The House is preparing to consider the bill this week. The legislation would cut $2 billion annually, or around 3 percent, from food stamps and make it harder for some people to qualify for the program. Food stamps, now called the Supplemental Nutrition Assistance Program, or SNAP, cost almost $80 billion last year, twice the amount it cost five years ago.

The Senate passed its version of the farm bill last week with only a fifth of the amount of those cuts, or about $400 million a year, with the support of the administration.

Putin to Obama: Views differ on Syria

ENNISKILLEN, Northern Ireland – Russian President Vladimir Putin told President Barack Obama on Monday that their positions on Syria do not “coincide,” but the two leaders said during the G-8 summit that they have a shared interest in stopping the violence that has ravaged the Middle Eastern country during a two-year-old civil war.

Obama acknowledged in a bilateral meeting with Putin in Northern Ireland that they have a “different perspective” on Syria but he said that both leaders wanted to address the fierce fighting and also wanted to secure chemical weapons in the country. The U.S. president said both sides would work to develop talks in Geneva aimed at ending the country’s bloody civil war.

Putin said “of course our opinions do not coincide, but all of us have the intention to stop the violence in Syria and to stop the growth of victims and to solve the situation peacefully, including by bringing the parties to the negotiations table in Geneva. We agreed to push the parties to the negotiations table.”

While Putin has called for negotiated peace talks, he has not urged Syrian President Bashar Assad to leave power, and he remains one of Assad’s strongest political and military allies.

Obama, EU agree to start free-trade talks

ENNISKILLEN, Northern Ireland – The European Union and the United States will open negotiations next month on a long-sought deal to create free trade between the world’s two mightiest economic regions, an effort designed to create millions of jobs that could take years to transform from dream to reality.

EU and U.S. leaders announced the plans Monday at the start of the G-8 summit of wealthy nations in Northern Ireland.

At stake is a vision of boosting the value of trans-Atlantic trade in goods and services that Obama said already exceeds $1 trillion annually, as well as $4 trillion annually in investment in each other’s economies.

EU and U.S. officials agreed at the start of the Group of Eight summit that these already colossal trade figures could be much higher if only both sides agreed to dismantle high tariff walls and bureaucratic hurdles that undermine the export of many products.

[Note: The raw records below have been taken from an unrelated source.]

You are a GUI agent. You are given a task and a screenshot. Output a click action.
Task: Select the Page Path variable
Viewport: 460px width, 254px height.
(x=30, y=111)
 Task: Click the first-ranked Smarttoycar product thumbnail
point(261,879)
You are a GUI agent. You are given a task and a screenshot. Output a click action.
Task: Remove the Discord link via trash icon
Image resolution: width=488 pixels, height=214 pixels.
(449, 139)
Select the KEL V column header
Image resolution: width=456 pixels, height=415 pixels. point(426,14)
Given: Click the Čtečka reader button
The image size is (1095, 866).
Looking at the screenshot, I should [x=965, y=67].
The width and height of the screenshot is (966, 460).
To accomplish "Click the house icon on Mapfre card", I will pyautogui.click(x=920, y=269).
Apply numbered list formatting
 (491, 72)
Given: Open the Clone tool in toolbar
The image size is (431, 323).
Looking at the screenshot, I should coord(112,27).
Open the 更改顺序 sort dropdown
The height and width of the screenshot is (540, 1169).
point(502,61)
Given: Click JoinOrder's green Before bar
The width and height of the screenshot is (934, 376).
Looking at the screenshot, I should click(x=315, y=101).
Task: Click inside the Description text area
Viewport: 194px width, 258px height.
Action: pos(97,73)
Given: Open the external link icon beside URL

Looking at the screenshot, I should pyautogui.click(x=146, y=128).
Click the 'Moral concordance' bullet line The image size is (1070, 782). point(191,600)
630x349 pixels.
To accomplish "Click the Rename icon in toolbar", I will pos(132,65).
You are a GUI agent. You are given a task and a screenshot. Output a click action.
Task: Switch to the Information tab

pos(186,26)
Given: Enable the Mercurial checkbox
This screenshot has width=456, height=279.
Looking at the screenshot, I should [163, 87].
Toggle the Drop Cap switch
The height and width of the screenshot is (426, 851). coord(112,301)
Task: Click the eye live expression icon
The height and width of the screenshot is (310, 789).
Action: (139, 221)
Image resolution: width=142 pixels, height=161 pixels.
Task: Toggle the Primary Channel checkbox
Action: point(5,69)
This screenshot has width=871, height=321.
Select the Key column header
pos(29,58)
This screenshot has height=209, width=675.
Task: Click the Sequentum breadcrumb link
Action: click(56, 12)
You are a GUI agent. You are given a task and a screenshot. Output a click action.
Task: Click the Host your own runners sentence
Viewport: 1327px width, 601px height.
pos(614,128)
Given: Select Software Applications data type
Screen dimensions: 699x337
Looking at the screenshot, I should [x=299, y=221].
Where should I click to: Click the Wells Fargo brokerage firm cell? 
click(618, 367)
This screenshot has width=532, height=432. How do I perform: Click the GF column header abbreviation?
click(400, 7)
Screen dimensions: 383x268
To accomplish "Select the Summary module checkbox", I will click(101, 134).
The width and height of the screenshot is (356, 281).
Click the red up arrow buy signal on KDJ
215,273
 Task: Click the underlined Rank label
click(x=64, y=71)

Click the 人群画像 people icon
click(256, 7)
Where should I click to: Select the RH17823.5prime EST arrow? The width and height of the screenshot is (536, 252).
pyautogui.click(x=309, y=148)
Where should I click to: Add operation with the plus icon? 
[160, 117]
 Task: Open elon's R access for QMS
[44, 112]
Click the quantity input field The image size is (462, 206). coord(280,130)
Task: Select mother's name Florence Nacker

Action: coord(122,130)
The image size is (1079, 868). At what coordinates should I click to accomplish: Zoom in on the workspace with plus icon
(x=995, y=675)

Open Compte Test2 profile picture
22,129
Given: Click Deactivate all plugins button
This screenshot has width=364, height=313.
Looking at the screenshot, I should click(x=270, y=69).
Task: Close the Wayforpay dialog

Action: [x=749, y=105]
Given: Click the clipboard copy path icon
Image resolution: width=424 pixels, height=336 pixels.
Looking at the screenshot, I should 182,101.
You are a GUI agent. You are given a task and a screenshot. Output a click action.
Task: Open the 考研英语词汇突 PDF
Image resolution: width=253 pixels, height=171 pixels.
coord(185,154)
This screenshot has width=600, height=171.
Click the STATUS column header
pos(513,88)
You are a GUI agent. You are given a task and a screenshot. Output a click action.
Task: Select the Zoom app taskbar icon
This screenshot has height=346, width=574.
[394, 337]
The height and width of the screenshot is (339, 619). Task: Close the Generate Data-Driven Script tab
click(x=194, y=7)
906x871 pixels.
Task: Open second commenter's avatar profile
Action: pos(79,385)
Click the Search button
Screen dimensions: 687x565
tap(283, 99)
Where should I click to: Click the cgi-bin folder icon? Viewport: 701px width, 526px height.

Iran’s new president urges moderate path

TEHRAN, Iran – Iran’s newly elected president showcased his reform-leaning image Monday by promising a “path of moderation” that includes greater openness on Tehran’s nuclear program and overtures to Washington. He also made clear where he draws the line: No halt to uranium enrichment and no direct U.S. dialogue without a pledge to stay out of Iranian affairs.

Hasan Rowhani may be hailed as a force for change, but he also appears to carry a deep and self-protective streak of pragmatism. He knows he can only push his views on outreach and detente as far as allowed by the country’s real powers, the ruling clerics and their military protectors, the Revolutionary Guard.

Many of Rowhani’s statements reflected these boundaries, which could later expand or contract depending on how much the theocracy wants to endorse his agenda.